News Release

Using nature's recipe to create mother of pearl

Peer-Reviewed Publication

American Association for the Advancement of Science (AAAS)

Using Nature's Recipe to Create Mother of Pearl

video: Synthetic nacre that falls from a height of one meter. This material relates to a paper that appeared in the Aug. 19, 2016, issue of Science, published by AAAS. The paper, by L.-B. Mao at University of Science and Technology of China in Hefei, China, and colleagues was titled, "Synthetic nacre by predesigned matrix-directed mineralization." view more 

Credit: Xi-Sheng Luo and Zhi-Gang Zhai, University of Science and Technology of China

Researchers have created a synthetic nacre remarkably similar to the natural material, which is also known as mother of pearl, though their synthetic version forms in weeks instead of months or years. Nacre is the shiny material found coating pearls and inside some mollusk shells. Its substantial strength and toughness make it an appealing material to synthesize, for various applications, yet its multifaceted and complex structure have made this process difficult. Current synthesis methods involve intricate layering and steps, as well as high degrees of heat, which limit the types of materials that can be used. In nature, nacre is produced using an organic matrix that acts as scaffolding. On the matrix, aragonite plates grow into one another through a mineralization process, in a brick-and-mortar fashion. Here, Li-Bo Mao and colleagues designed a similar matrix, and subjected it to a system that steadily pumps minerals and additives into the matrix. In this system, calcium carbonate is precipitated gradually across the matrix from a pool of calcium bicarbonate.
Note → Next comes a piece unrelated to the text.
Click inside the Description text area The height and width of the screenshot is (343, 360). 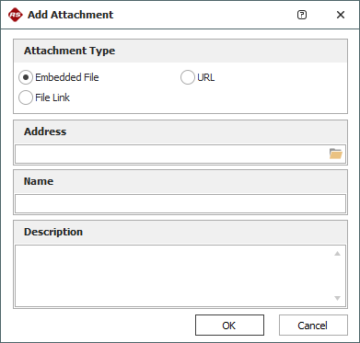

The slow precipitation of the mineral offers a more uniform - and natural - formation of nacre than exists in current synthesis processes. Analysis of the final synthetic product reveals that is it slightly less dense than true nacre. As well, the aragonite platelets are slightly oversized, which means they can partially pop out of place, making the synthetic nacre slightly less crack-resistant. Regardless, the synthetic material maintains mechanical properties similar to its natural counterpart. The authors anticipate that this artificial mineralization method could be extended to produce other bio-inspired materials with unique or desirable properties.